Information:
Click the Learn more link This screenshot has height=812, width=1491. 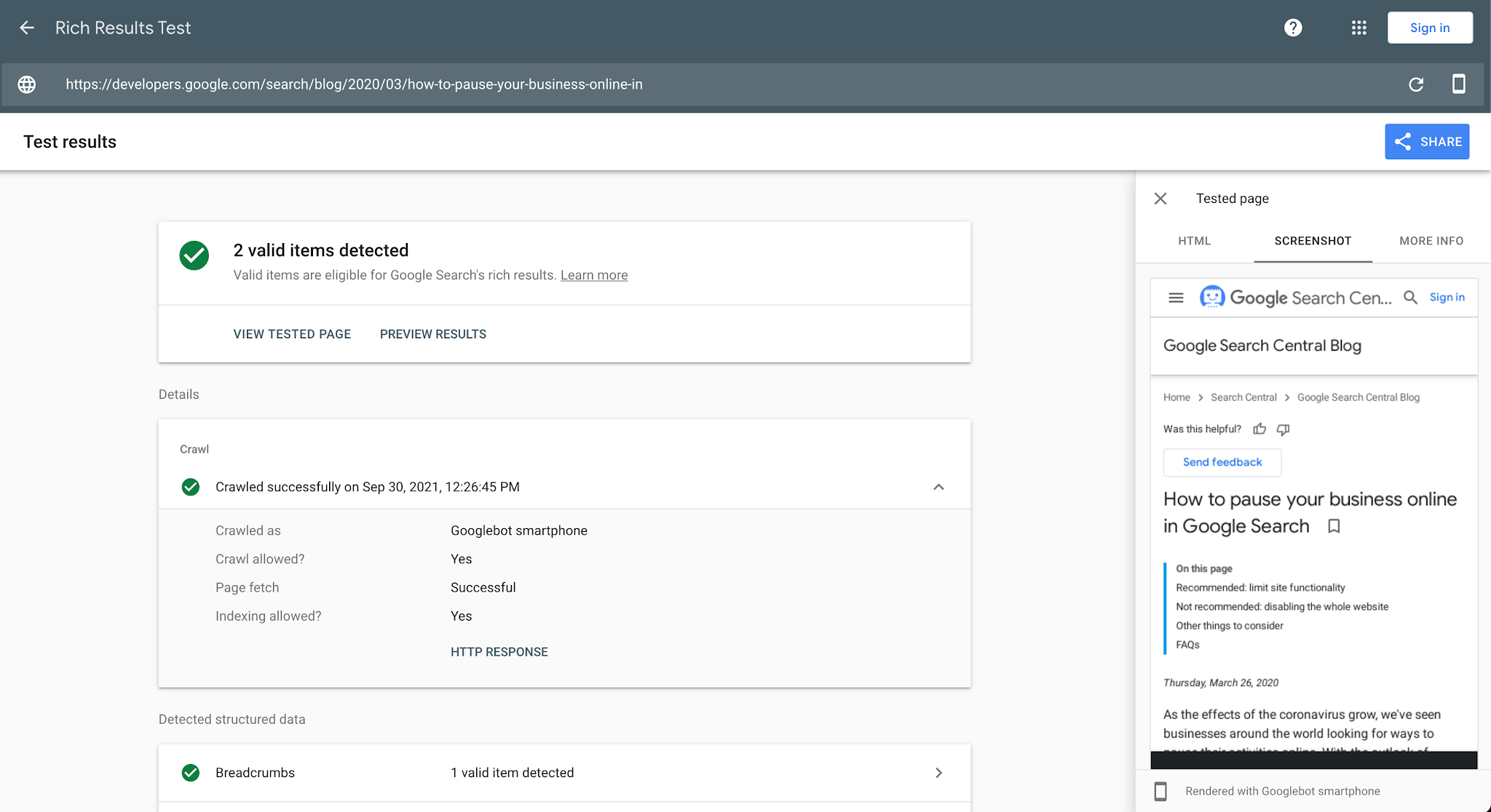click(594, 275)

--

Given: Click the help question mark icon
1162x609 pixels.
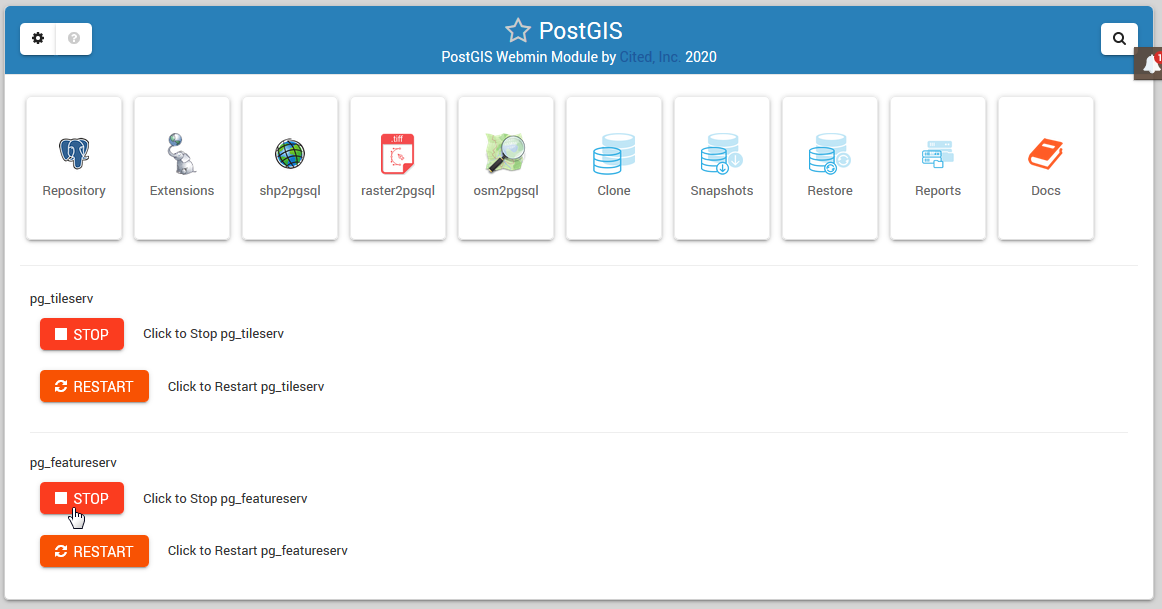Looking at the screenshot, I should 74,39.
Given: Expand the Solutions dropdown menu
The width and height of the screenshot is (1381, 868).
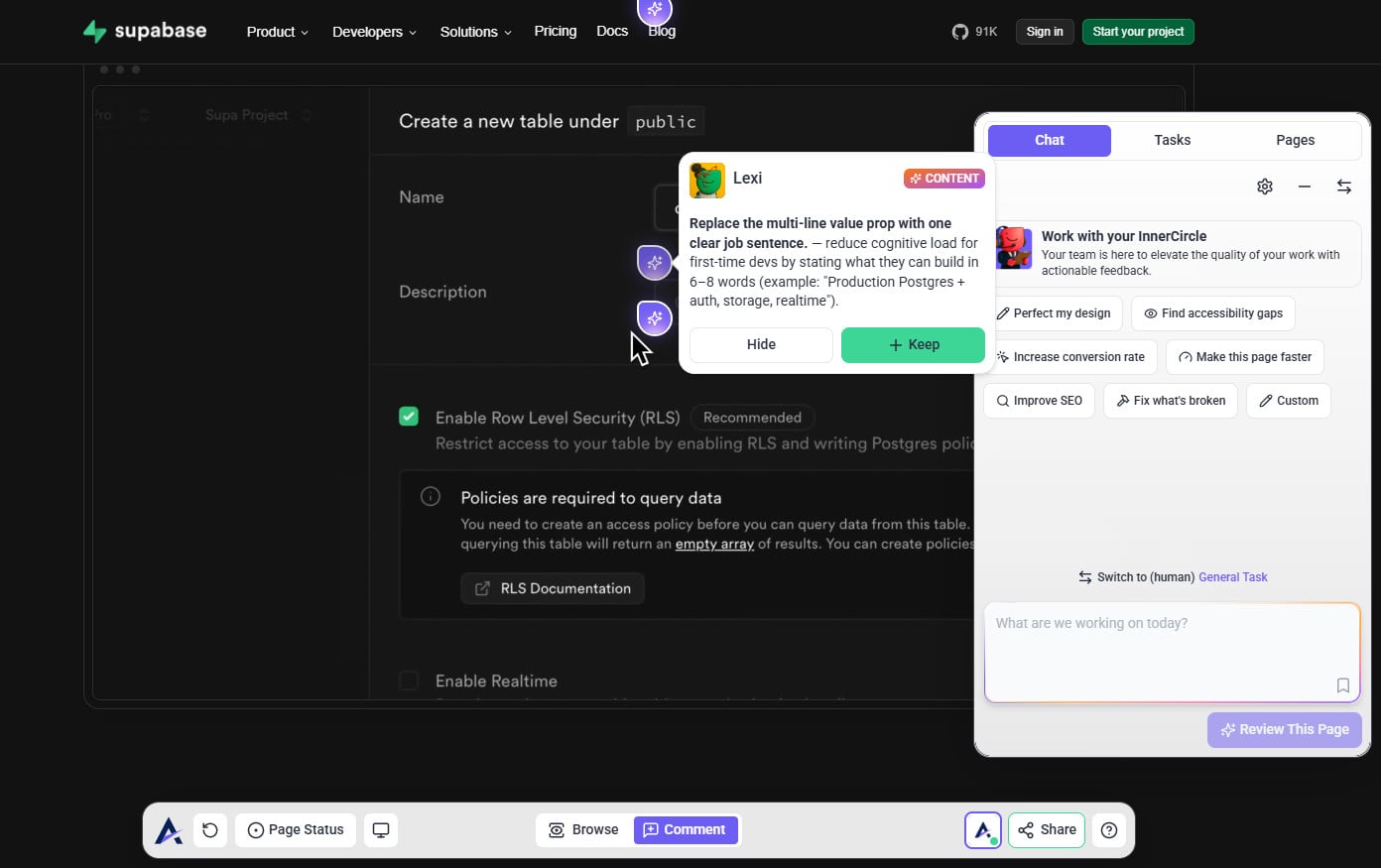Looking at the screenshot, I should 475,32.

Exercise instructions: In the listing above, find each line with the word "Given" and copy it.

Response:
Given: Click the help question mark icon
Given: Expand the Solutions dropdown menu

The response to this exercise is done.